A young lady walked up to me at an HR conference once and shared the heartburn she faces every morning on leaving a clinging two and half year old behind, when she goes to work. She was nearly in tears, re-living her daughter’s distress while narrating the story. I wanted to console her, but what could I say?
It is a fact that parenting is a lifelong effort in learning to deal with the constant tugs at the heartstrings. You think you are done with all the disappointments and heartaches you had to have while you were growing up and from henceforth life would be an even keel. But no, once you have children, you get to live through them all over again, magnified and in cinemascope!

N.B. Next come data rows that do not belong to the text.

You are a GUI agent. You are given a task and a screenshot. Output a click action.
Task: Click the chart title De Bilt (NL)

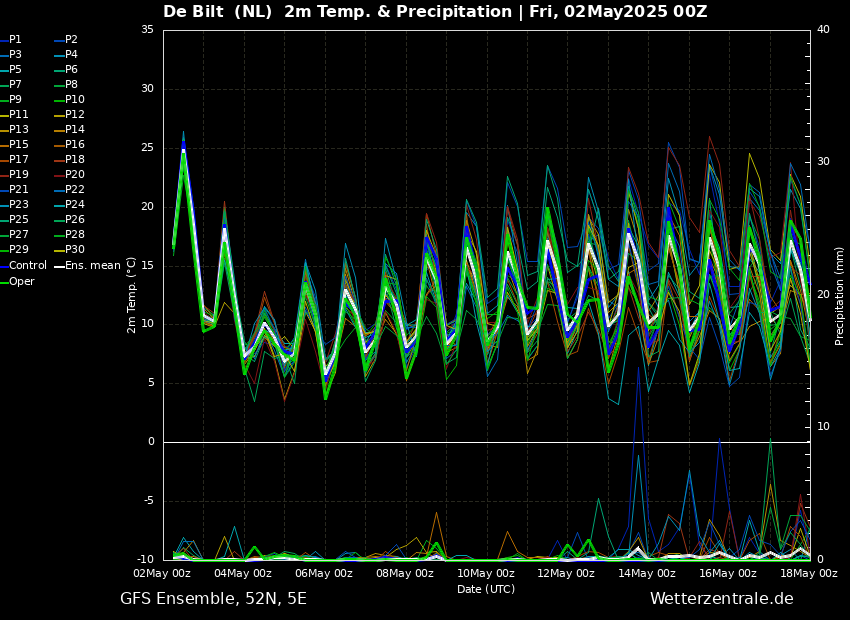click(218, 12)
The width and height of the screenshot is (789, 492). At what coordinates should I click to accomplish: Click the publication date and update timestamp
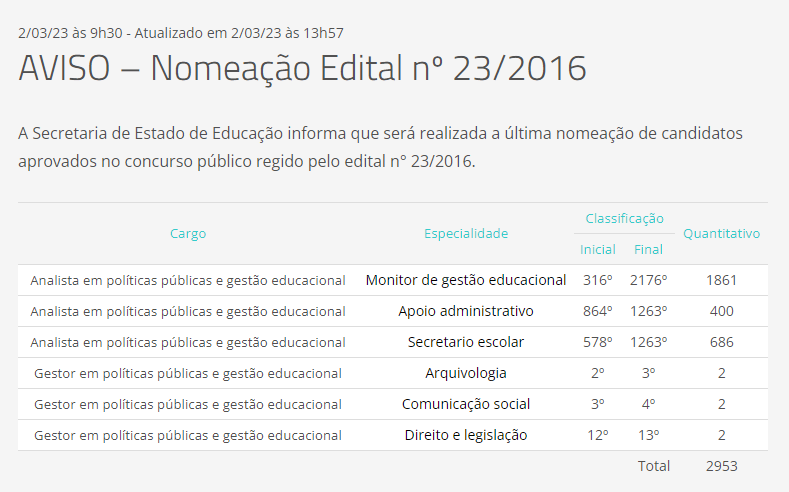pos(181,33)
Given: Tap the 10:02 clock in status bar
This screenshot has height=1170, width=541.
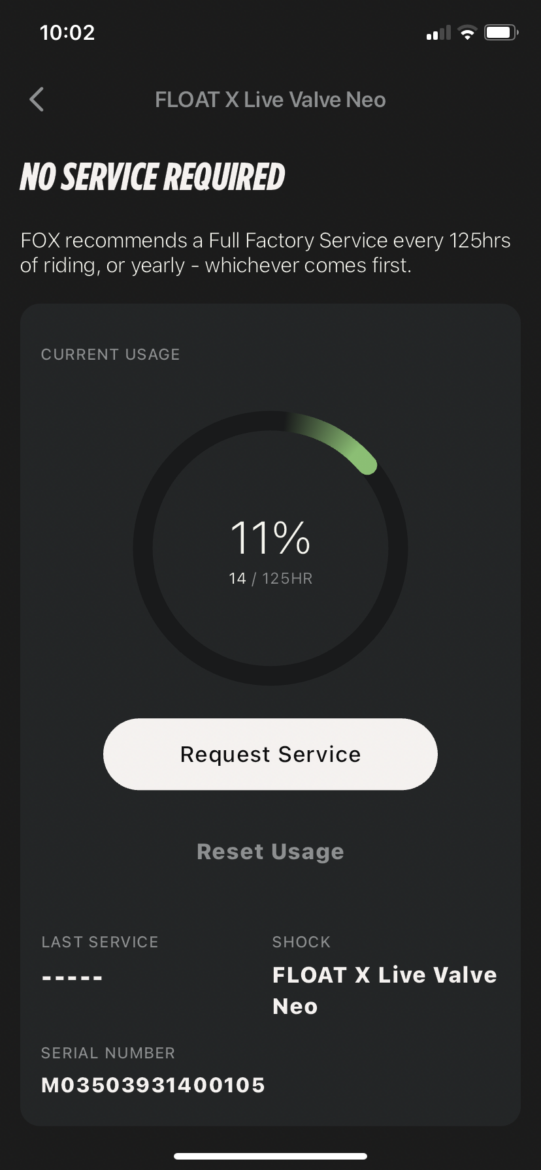Looking at the screenshot, I should (67, 33).
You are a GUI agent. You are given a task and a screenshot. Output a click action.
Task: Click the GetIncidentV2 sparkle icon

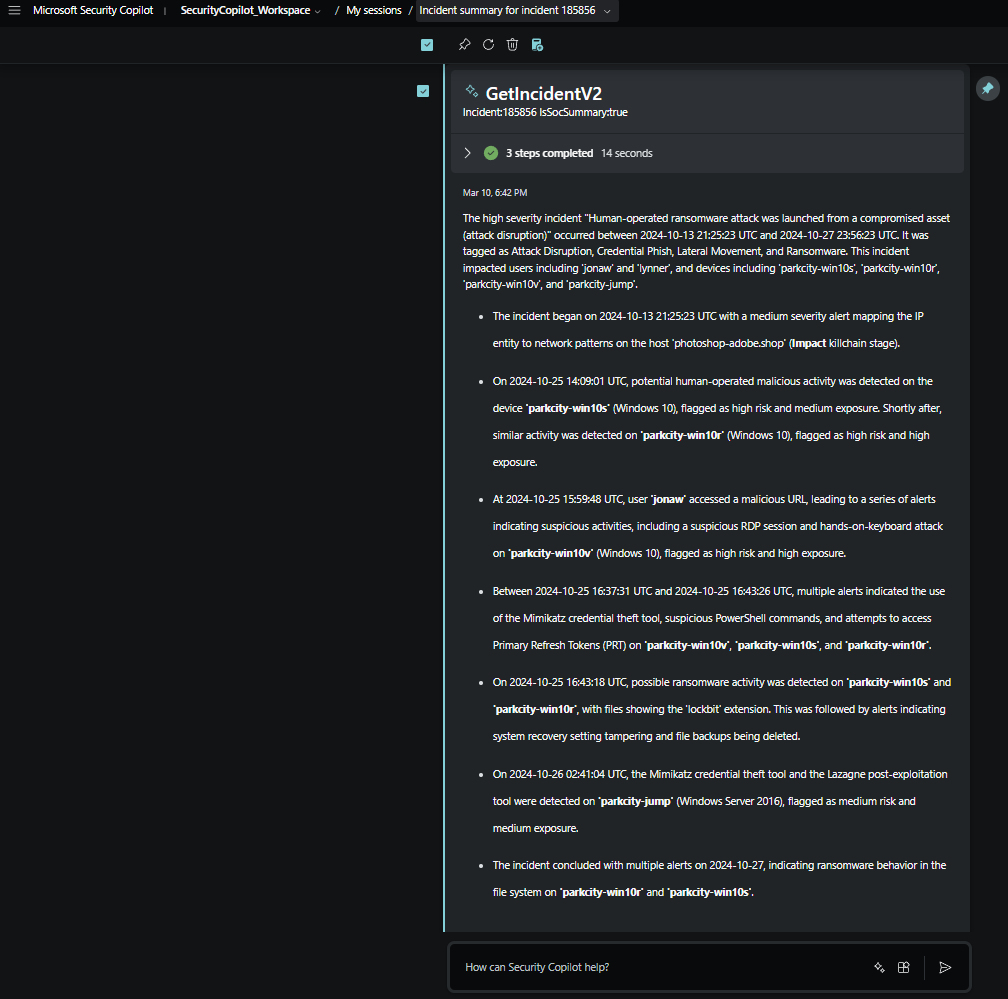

You feel the pain if your child’s friend ignores her or she doesn’t get into the particular college she wanted to so badly. It hurts you when your baby boy grazes his knee or when he moves away to hostel and is homesick.

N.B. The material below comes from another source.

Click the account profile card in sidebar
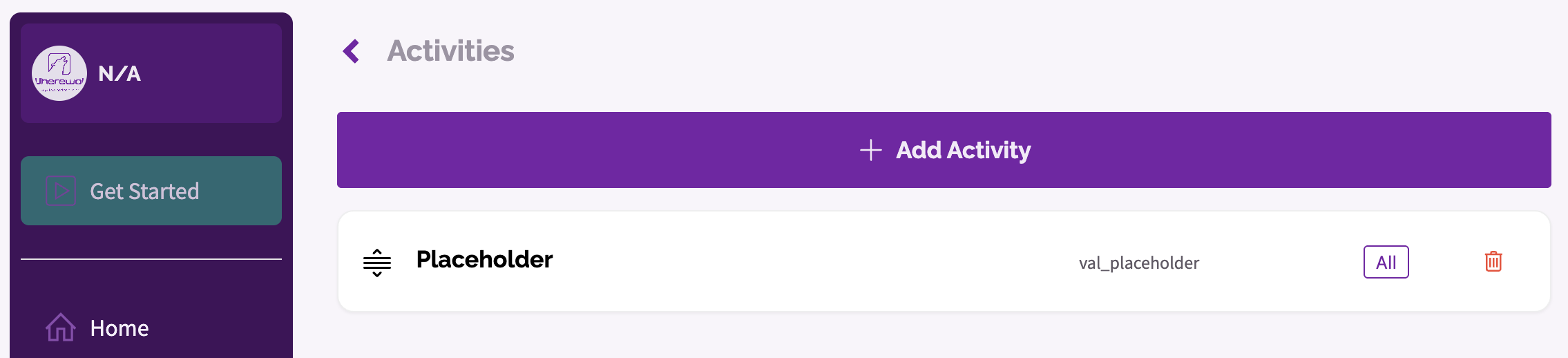The image size is (1568, 358). (x=151, y=73)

Indeed when Siddharth went away to senior school, more than him, I think we were devastated at the sudden emptiness at home. Neither my husband nor I had ever imagined the huge hole one little person can make when he flies the nest.

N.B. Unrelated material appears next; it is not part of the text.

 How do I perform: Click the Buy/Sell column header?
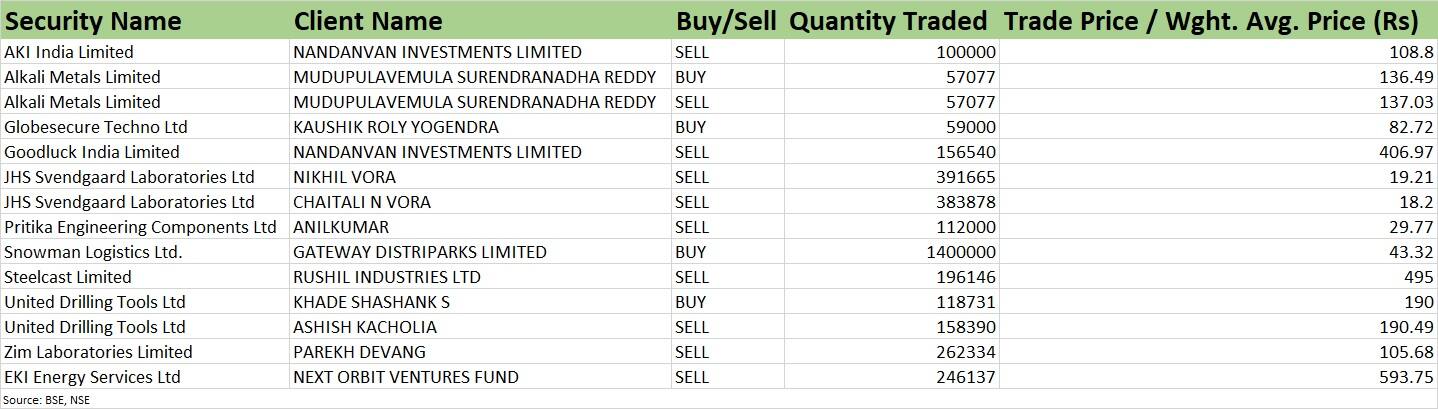pos(727,20)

Luckily the hostel was in Lonavala so we took to driving there every weekend morning and spending the day with him and his friends. Armed with goodies we would reach early every Saturday morning, and have a hungry horde of kids descend on us like locusts, and before we had even finished our first hugs, the food basket would be stripped bare. Amongst all the cakes and cookies and burgers, the one thing that appealed the most to all the kids was the vada pav that we would buy from the food court en-route.
The hot and fresh vada pav and the delicious vada pav chutney that came with it was comfort food which assuaged to a large extent the homesickness that the children were going through. The dry garlic chutney which accompanied it, with its pungent flavour, the hot vada oozing with mashed potato masala and the soft fluffy pav, came together in a seamless and well-orchestrated symphony of divine taste on the cold and rainy Lonavala mornings, out on the grass in the school grounds.
We enjoyed it as much as the kids did, and the memory of those Saturday drives to and from Lonavala and the time we spent with Siddharth are inextricably linked with those hot delicious vada pavs served with dry garlic chutney.
Indeed, aren’t so many of our memories linked with food so very often? The taste and flavour of our grand-moms’ halwa, the hot phulka with that dollop of ghee made by our mothers, and the khichdi or chicken soup eaten sitting up in bed when we were ill, rustled up by the cook who has been with family longer than we have been part of it.
In a hurried, chaotic world it is often food that becomes a binding force as well as a trigger for happy memories to rush back to your mind, and whenever I bite into a freshly made hot vada pav, that’s exactly what happens to me!